Now, let's factorize this quadratic equation:

The factors of -182 that add up to +1 are +14 and -13. So, we can rewrite the equation as:

(x + 14)(x - 13) = 0

Setting each factor equal to zero and solving for x:

x + 14 = 0 or x - 13 = 0

x = -14 or x = 13

Since the width cannot be negative, we ignore the solution x = -14.

Therefore, the width of the rectangle is 13 inches.

Now, we can calculate the length by adding 9 inches to the width:

Length = 13 + 9 = 22 inches

Thus, the length and width of the rectangle are 22 inches and 13 inches, respectively.

To solve this problem, we need to set up and solve a system of equations based on the given information.

Let's assume the width of the rectangle is W inches.

According to the problem, the length is 9 inches more than the width, so the length would be (W + 9) inches.

The area of the rectangle is given by the formula: Area = Length × Width

So, the original area of the rectangle would be: Original Area = W × (W + 9)

Now, let's consider the second scenario where the length is doubled and the width is decreased by 4 inches. In this case, the new length would be 2(W + 9) inches, and the new width would be (W - 4) inches. The new area of the rectangle can be calculated as: New Area = 2(W + 9) × (W - 4)

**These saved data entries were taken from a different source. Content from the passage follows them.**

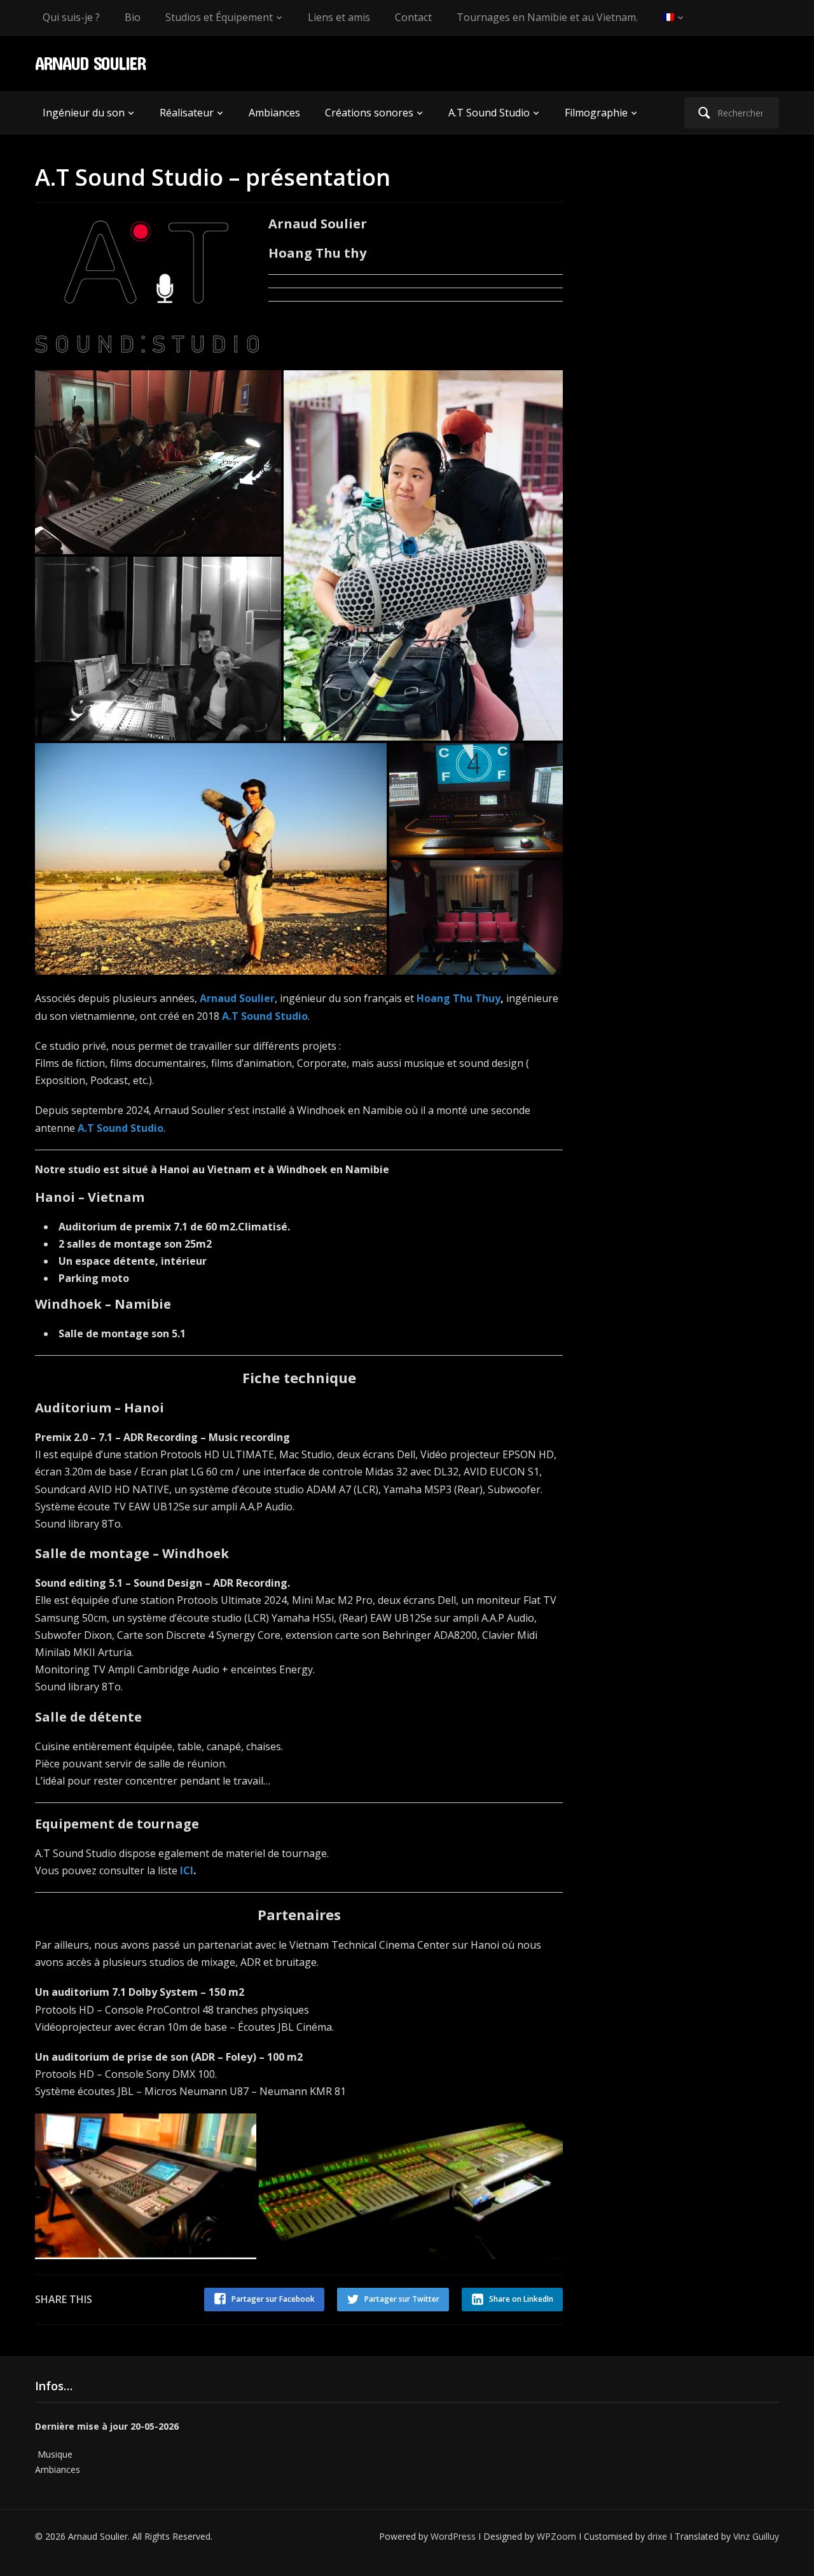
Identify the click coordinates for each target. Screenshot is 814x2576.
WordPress (453, 2536)
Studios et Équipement (219, 17)
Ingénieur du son (84, 113)
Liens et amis (339, 17)
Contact (413, 17)
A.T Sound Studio (489, 113)
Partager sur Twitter (401, 2299)
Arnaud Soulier (90, 63)
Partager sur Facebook (273, 2299)
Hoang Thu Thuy (458, 998)
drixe (657, 2536)
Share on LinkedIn (521, 2299)
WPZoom (556, 2536)
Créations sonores (369, 113)
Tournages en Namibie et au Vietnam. (547, 17)
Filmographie (596, 113)
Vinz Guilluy (756, 2536)
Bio (133, 17)
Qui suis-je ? (71, 17)
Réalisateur (187, 113)
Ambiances (274, 113)
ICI (186, 1870)
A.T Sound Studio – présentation (212, 177)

According to the problem, the new area is 110 square inches more than the original area. So we can set up an equation:

New Area - Original Area = 110

[2(W + 9) × (W - 4)] - [W × (W + 9)] = 110

Now, let's solve this equation step by step:

2(W + 9)(W - 4) - W(W + 9) = 110
2(W^2 + 5W - 36) - (W^2 + 9W) = 110
2W^2 + 10W - 72 - W^2 - 9W = 110
W^2 + W - 182 = 0

Now we have a quadratic equation. Let's solve it by factoring or using the quadratic formula.

Factoring the quadratic equation: (W + 14)(W - 13) = 0

So, either (W + 14) = 0 or (W - 13) = 0

If (W + 14) = 0, then W = -14 (which is not possible for the width of a rectangle)

If (W - 13) = 0, then W = 13

Therefore, the width of the rectangle is 13 inches.

Using the information we obtained earlier, the length would be (W + 9) = (13 + 9) = 22 inches.

So, the dimensions of the rectangle are 13 inches (width) and 22 inches (length).